Here’s to the man who swallowed his cell-phone
Who digested conversation after conversation
Who, in the morning, sat on the pot, so early, so long.

Walking Theory #35

In the twilit Park between two palms
A young man stretches a stiff rope
And, with wide shoes, hoists one foot, then,
The other, one shoe on the rope, while the other leg swings,
Gingerly, then steps forward, to touch its sole down while
the other leg now swings, also gingerly:
Another young man, Latino, dark hair, a gray sweat suit,
Black shorts, pedals his feet up & down in place
While a bright, neon-green soccer ball bounces
up & down off the top of his pointed head:
Each figure- a precision, a balance – strike it,
One last devotion - call it honor, call it play -
each a shrine to poise:
Darkened palms devour day.

Walking Theory #37

A tiny diamond stud,
Her left eyebrow:
One on the right side,
The corner of her lip:
One in the middle of her chin:
An intimate knowledge of some stars.

Walking Theory #38

I asked Terri if she’d like to go out on a paragraph
with me and things got suddenly cool, distant and strange…
Chris Sullivan

Hills built like paragraphs - each house a word - architecture either maiming
or popping open each line, call them sentences, places where one is, variously,
‘sentenced’ to live, project an imaginative continuum, each word, at best,
a powerful, multiple coupling: strong, sweet, colorful syllables
Amongst tree, flower, shrub. An impulse to weed the garden. Urban geology,
Sweet home, complication, paragraph, sentence, word: desire.

Walking Theory #39

The grammar of houses, grammar of view,
No view, lost view, the conjunction,
Conjunction in which the bad or the good,
The family argument – within, without, what one –
Carries up, down or into the hall.

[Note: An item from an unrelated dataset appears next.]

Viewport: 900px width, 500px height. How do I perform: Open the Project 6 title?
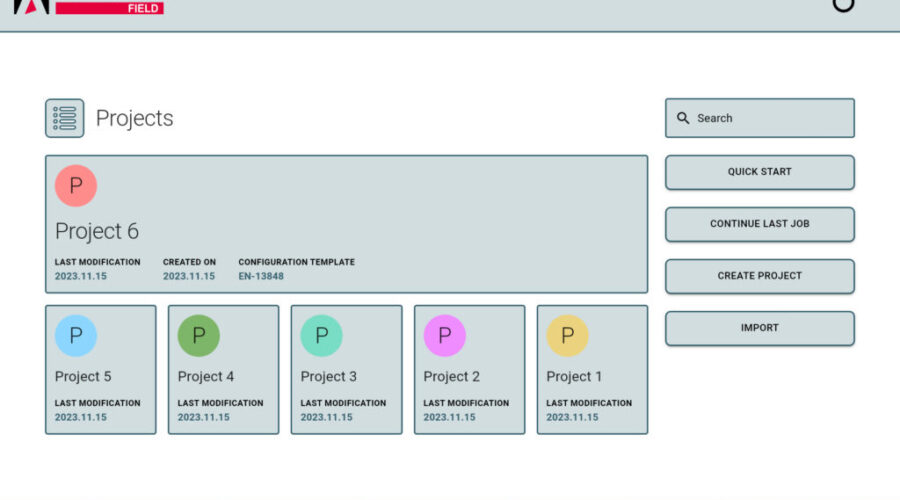[97, 231]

Go left, go
Right, go, the one who got away, the one who
Still lives in the cellar, a window or not, a
Widow, the broken, the paragraph in which
Desire meets infamy, a son in the Peace Corps,
One in Psychology, the daughter married, unmarried,
Each a unit, a duplex, the apartment multiple,
Desire compressed, opening, closing, scaling the view,
Take it home, take it far away, why a Tower,
Byzantine - blue & gold tiles - the mosaic atop the school
Shining, this morning, a beacon conceived in Alhambra,
This, in the neighborhood, in the distance, this morning.

*

No one escapes the grammar, the disclosure:
He died a drunk. In her private life
She is notoriously promiscuous, in her
Public life, ‘a mover and a shaker.’
He sold cars roaming the Parish, an
Appointment in Rome prevented
More disclosure. The Milkman rings twice.
The so-called “Geek” and his coke cans.
The General in her prison, grammar broken,
Grammar, the concealed untracked by a verb
Or a photograph, the continuous, digital interplay:
Walk binary, walk up and down the hill, mindful
World, no grammar, binary fury, an error at Oracle,
The B- C- A transfiguration, a wheel,
The explosions, the currency in the General’s face.

Walking Theory #40

“Viewer discretion advised”
We (the ______) appreciate that:
Take this poem, for example,
Syllable by syllable, word by…
One may just drop into
“The Rainbow”, or, “The Parrots Are
Puzzled Room” in which, at least,
Ask for ice cream whether or not
The movie - note the birds crowding
The tree, the hero and his lover
Are about to unleash something,
“Coin of the realm,” I don’t know,
It could be breathless & inviting,
Something better than taking the
Whole day to mop the floors, dust
Clean the glass over the art.
So just hold on, quicken the spurs
In your stirrups, crank up the amps,
Spin the gold door knobs, push in
The lacquered door, this could be
A way out, or a way in, or, hold your breath,
A nacho in the dip behind the star
Who is sitting out the second half
“on account of foul trouble,”
Though the complexity may be
unbearable, roughage on the open sea
stabilizes acute skills, the crew
hungry for opportunity when nature
releases and there you are, first in line,
magnanimous, plowing forth,
the accordion, a new lover
beckoning, the looseness
in your bending elbows, arms,
the syllable touch, fingers treading ivory,
black, white, “what is the true color?”,
wandering, as if on a horse into these,
actually they are quite sweet,
darkening, some say, swollen hills.

Waling Theory #41

The voice cracks
The poetry sizzles
Though his “Love Poem” wages much too long –
His bald head, his huge body,
He is master of silence, acute gesture,
The head leaning upward, the onset of pathos:
What more could one want?
The poem, our love, our incitement
Climbing in & out
Upon itself

(Oh come back!)

*

“Did your mama wear pajamas?”

*

Back to the messenger.

**

A finesse to the Victorians between Valencia
& Guerrero
Creamy & Scintillating in the light after sunset:

The red traffic cone on the sand pile
On the blue canvas
In the white triangle tile garage entrance:

A hand-written in black ink little white sheet
In the highest window: “No to Empire.”

*

-->
• • •

May 28, 2004

Iraq / Memorial Day Some Thoughts

Filed under: Uncategorized — Stephen @ 10:03 pm

Events in the prisons by our soldiers in Iraq (see article below on torture of Iraqi women prisoners) have certainly given a unique twist - at least in my memory - as to the significance of Memorial Day.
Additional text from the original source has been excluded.